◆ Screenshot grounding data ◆
- Opening Delimiter -

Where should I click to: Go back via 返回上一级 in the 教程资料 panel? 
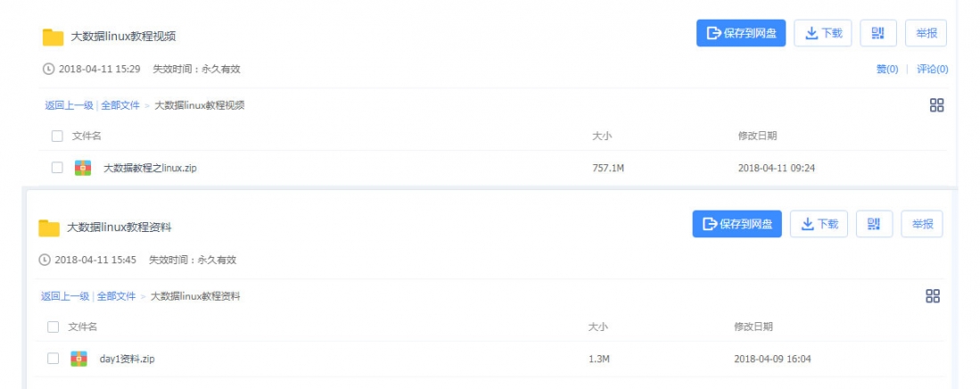pos(65,296)
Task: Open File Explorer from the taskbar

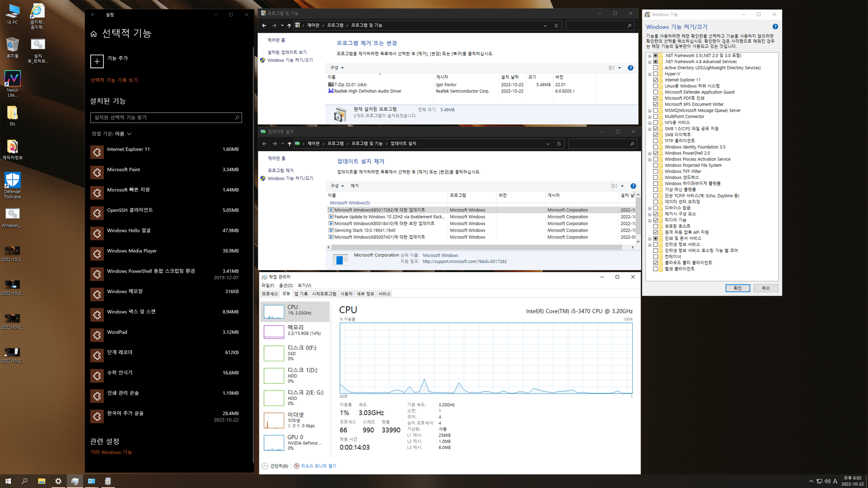Action: (42, 481)
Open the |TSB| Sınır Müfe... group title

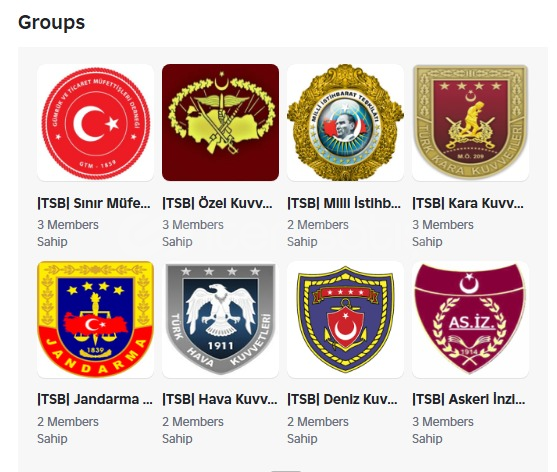(94, 203)
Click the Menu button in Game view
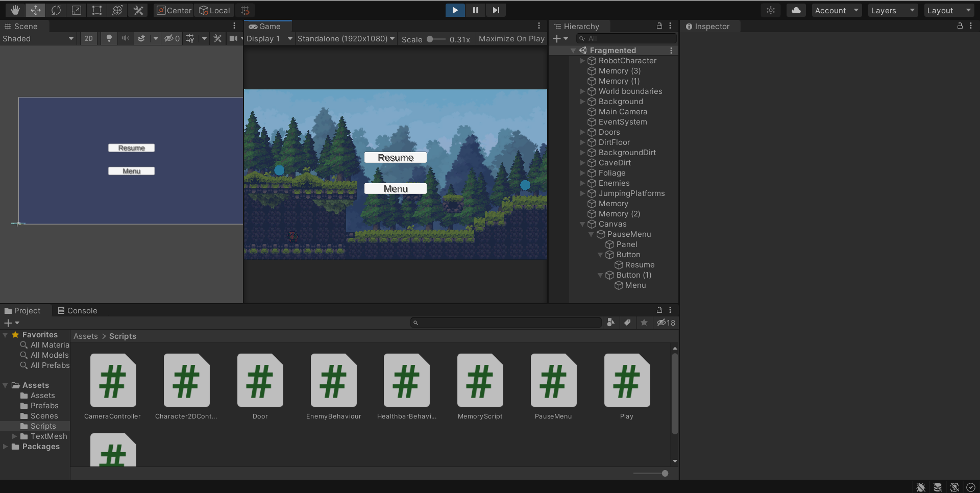Viewport: 980px width, 493px height. click(x=395, y=189)
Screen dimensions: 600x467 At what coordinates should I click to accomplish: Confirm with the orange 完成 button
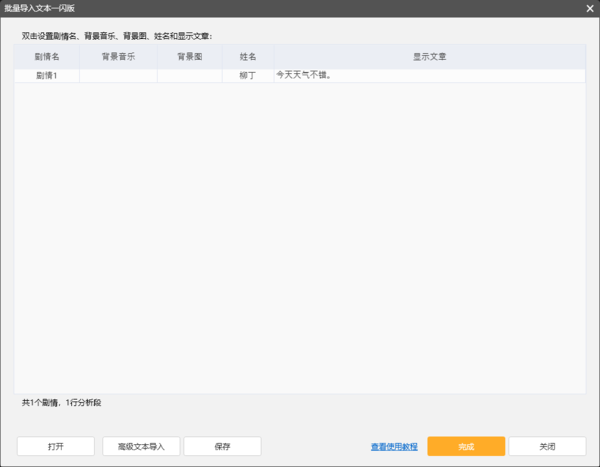click(x=466, y=446)
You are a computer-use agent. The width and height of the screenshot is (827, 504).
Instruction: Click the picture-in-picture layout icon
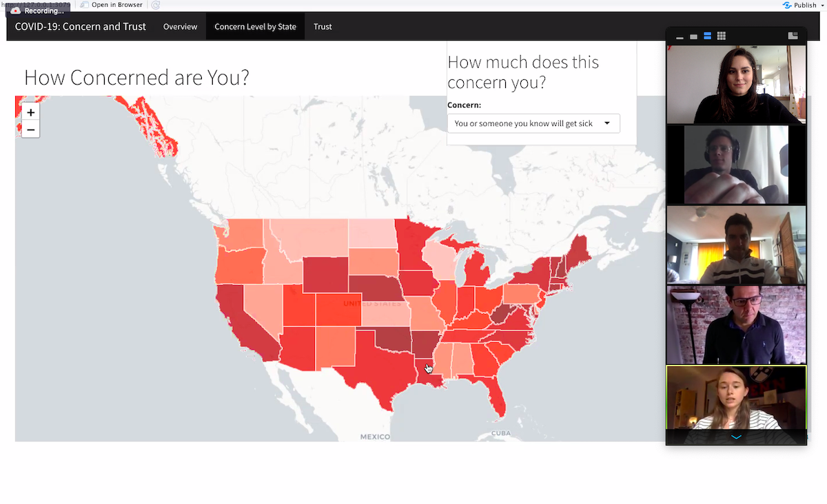[x=793, y=36]
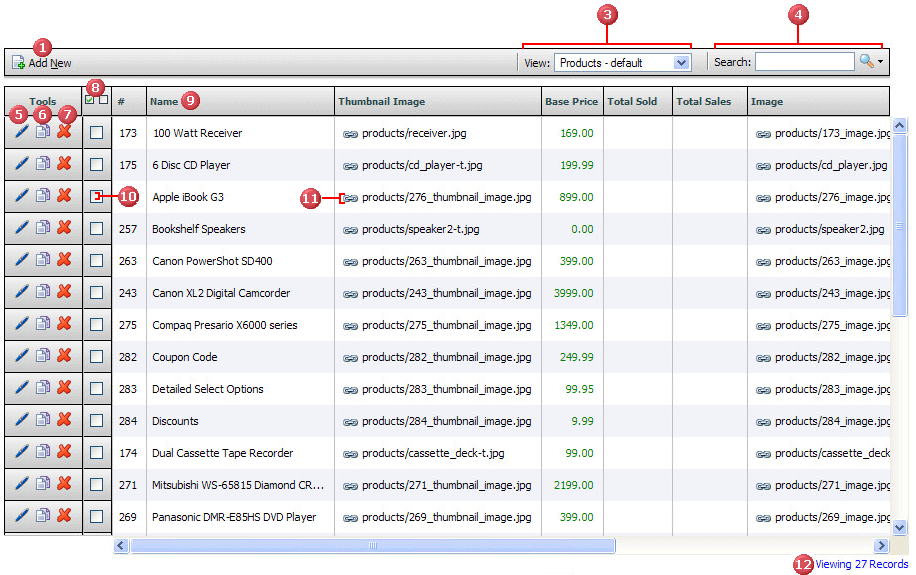Check the box for Apple iBook G3
916x575 pixels.
pyautogui.click(x=96, y=197)
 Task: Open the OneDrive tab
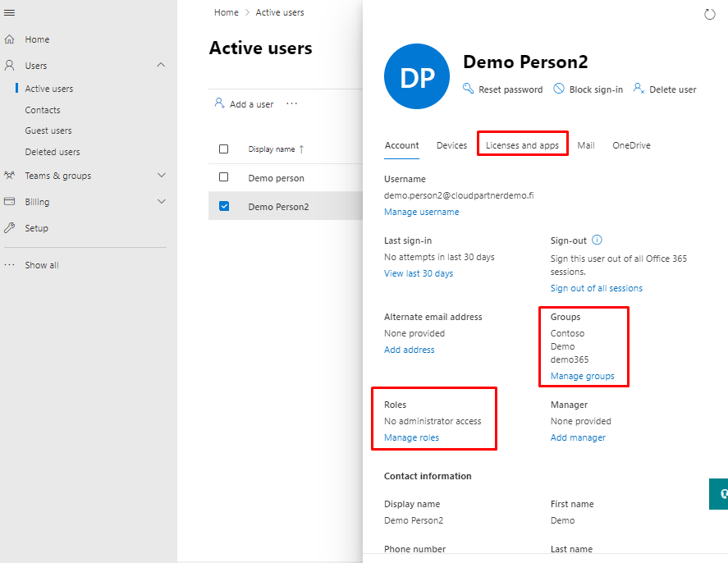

- Closing Delimiter -

◆ The task ◆
Output, exactly and without pictures, the span of lines that starts at the line containing "Instruction: Click the" and ends at the last line above.

◆ Answer box ◆
Instruction: Click the picture-in-picture layout icon
[x=793, y=36]
Check the box for Apple iBook G3
916x575 pixels.
pyautogui.click(x=96, y=197)
 Task: Open the OneDrive tab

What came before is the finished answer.